Sometimes it is more fun to do things the hard way.
A group of sixth- and seventh-grade students from the Brooklyn Waldorf School in Bedford-Stuyvesant showed off their science projects on Friday, including a tornado vortex, a fog tsunami simulation, and several Rube Goldberg machines, elaborate contraptions that take many steps to accomplish simple tasks. An instructor said that making the devices is the perfect type of education for middle schoolers.
“These projects are exactly what children this age should be doing,” said teacher Giannina Zlatar. “This is real-life stuff, working with real materials.”
The kids made a variety of devices using whatever they could get their hands on.
A pair of sixth graders created a contraption that incorporated a marble, plumbing pipe, string, toy cars, blocks of wood, mousetraps, and a basketball to create a long chain of events that ended with the ball hitting a Staples-brand push-button that plays a recording saying, “That was easy.”
The undertaking required a lot of trial and error, a participant said.
“It was a very fun project and it taught me to have a lot more patience than I usually have,” said 12-year-old Luca Yang. “I had to try a lot of times to get it to work.”
Other projects that the kids showed off included a marble run, a camera obscura, and a machine that tests users’ heart rates after they listen to different kinds of music.
“Kids need to know what it is like to work with things and have to make changes and persevere,” said Vlatar. “Kids spend so much time on the computer these days that they think that everything is easy. They need to learn that they world does not work like that.”

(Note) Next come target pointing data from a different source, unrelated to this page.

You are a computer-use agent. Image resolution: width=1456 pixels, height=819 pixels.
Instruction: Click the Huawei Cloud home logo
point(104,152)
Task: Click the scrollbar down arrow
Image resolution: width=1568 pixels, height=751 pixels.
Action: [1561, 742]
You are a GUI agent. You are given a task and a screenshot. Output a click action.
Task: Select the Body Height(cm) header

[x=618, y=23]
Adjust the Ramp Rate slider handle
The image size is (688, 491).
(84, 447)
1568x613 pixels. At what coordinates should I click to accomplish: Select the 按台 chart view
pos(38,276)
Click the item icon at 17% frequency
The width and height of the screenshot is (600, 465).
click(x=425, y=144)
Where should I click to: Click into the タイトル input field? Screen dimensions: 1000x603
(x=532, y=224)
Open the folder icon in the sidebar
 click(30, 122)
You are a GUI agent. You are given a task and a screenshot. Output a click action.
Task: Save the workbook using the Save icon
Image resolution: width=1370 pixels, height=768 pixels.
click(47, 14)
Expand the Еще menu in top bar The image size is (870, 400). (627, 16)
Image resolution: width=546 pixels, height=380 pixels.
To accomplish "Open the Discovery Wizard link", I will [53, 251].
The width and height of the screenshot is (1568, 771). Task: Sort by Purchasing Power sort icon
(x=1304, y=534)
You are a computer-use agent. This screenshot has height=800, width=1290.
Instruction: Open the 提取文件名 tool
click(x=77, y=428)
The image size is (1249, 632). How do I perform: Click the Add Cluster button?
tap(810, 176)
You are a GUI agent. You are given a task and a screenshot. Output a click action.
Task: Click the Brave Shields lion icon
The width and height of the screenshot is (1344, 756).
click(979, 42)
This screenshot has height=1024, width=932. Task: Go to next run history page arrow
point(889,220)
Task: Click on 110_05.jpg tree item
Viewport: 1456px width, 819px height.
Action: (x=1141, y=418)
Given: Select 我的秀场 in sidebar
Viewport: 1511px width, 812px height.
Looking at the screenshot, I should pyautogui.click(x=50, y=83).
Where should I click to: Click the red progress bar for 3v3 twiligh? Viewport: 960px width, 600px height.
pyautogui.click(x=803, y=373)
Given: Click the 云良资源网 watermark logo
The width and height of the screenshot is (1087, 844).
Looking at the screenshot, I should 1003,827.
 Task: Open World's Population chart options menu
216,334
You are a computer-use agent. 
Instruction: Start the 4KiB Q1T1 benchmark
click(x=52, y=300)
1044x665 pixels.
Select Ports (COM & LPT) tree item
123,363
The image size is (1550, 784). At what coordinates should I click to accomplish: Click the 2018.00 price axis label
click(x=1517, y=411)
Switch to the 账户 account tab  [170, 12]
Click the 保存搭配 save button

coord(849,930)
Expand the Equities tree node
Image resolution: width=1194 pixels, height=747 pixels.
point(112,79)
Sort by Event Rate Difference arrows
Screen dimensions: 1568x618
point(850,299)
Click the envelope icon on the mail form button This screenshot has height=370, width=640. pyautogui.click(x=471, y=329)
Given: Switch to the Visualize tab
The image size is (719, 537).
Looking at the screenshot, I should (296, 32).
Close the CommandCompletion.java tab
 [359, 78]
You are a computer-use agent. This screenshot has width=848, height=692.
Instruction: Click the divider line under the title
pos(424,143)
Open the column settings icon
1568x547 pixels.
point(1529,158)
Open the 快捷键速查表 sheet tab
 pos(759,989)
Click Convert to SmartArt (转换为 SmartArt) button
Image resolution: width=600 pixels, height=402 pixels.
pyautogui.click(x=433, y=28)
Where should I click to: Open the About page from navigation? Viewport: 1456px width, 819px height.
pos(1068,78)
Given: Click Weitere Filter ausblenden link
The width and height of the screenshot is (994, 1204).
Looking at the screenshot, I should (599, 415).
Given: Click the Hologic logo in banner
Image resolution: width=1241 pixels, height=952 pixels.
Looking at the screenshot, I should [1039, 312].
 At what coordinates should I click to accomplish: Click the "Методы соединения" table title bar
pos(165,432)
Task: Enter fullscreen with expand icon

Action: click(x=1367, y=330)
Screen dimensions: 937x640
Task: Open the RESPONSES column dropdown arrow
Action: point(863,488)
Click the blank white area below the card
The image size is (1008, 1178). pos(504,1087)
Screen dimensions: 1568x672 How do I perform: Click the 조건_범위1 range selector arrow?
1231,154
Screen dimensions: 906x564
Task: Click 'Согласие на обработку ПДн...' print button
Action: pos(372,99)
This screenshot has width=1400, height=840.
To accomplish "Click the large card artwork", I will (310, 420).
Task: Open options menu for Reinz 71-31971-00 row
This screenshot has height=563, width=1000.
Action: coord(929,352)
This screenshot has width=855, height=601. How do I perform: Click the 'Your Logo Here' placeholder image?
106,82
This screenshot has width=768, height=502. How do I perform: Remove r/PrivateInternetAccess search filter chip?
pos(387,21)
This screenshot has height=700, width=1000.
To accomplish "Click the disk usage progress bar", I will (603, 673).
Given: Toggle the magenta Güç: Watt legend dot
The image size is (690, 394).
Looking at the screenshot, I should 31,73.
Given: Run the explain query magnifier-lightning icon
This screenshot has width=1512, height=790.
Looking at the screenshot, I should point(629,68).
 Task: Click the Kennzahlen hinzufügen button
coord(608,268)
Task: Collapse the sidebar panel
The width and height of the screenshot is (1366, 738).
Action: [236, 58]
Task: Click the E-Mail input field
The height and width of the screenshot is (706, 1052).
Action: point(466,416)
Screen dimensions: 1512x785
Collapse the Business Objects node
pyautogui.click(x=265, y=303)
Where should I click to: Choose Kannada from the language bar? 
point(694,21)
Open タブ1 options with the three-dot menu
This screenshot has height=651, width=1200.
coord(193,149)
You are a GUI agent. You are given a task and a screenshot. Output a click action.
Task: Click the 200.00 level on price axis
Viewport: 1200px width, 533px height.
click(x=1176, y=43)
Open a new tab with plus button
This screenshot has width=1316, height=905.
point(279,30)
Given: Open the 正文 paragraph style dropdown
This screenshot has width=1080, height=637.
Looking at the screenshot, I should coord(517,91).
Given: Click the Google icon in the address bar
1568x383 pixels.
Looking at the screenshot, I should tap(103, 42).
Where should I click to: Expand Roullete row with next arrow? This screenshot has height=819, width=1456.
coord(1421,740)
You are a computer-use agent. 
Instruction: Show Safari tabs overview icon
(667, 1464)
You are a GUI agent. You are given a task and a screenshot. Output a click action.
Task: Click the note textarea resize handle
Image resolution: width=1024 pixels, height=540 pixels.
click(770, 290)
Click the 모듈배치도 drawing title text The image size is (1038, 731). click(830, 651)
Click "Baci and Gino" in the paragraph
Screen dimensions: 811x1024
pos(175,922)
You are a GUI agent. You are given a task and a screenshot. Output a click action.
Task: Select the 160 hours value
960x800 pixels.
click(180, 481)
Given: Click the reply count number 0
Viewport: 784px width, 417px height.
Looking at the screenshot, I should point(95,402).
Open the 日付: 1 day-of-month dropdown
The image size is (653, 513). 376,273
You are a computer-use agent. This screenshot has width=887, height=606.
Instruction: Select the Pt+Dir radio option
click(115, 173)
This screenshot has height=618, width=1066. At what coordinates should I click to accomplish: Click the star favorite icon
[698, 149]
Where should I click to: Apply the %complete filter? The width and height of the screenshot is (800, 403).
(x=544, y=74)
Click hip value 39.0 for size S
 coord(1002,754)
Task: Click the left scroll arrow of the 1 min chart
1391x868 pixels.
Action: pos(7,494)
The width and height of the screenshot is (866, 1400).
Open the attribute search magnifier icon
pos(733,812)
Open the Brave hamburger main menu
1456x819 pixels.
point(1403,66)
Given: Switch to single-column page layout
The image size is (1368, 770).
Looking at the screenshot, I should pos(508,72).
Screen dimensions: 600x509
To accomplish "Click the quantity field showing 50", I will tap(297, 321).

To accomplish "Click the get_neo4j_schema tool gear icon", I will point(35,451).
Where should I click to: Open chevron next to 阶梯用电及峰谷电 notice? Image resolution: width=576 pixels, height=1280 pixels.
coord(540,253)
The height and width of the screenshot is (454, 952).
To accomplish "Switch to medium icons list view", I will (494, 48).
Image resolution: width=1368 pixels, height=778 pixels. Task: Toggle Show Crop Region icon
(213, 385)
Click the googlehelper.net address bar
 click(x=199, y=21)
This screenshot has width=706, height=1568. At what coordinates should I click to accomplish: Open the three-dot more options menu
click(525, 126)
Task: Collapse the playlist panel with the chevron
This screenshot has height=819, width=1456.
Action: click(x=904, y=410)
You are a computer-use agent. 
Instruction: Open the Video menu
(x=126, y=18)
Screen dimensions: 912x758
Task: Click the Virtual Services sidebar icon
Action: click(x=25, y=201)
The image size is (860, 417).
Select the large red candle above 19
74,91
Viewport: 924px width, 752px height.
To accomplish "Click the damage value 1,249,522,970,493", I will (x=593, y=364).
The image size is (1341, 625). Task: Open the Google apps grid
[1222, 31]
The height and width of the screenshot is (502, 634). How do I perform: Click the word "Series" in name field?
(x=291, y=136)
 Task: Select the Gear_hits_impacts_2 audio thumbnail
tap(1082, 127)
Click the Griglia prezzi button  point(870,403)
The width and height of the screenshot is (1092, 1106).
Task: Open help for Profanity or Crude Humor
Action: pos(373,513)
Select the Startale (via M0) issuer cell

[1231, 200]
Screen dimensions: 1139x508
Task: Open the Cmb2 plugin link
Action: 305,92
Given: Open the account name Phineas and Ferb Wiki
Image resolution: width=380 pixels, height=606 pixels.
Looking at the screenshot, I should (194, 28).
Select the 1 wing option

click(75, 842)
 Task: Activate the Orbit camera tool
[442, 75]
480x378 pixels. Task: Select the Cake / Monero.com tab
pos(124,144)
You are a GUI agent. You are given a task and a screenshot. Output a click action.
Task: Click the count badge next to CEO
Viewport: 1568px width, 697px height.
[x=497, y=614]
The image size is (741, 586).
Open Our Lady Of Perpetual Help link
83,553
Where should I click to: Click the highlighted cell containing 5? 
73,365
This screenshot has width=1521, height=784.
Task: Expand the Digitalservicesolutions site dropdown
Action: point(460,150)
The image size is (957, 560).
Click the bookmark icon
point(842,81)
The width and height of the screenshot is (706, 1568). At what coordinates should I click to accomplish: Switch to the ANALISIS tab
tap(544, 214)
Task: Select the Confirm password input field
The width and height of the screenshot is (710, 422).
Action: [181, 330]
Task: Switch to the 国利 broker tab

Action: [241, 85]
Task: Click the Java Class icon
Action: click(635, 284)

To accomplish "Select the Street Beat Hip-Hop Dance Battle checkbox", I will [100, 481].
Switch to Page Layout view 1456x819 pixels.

Waldorf schools base their curricula around the teachings of early 20th-century Austrian philosopher Rudolf Steiner. They emphasize storytelling over textbooks, hands-on experimentation over science demonstrations, free-form play over sports, and music education — students at the Brooklyn Waldorf school learn to play recorders early, then switch to violins in third grade, according to a post by the New York City Private Schools Blog.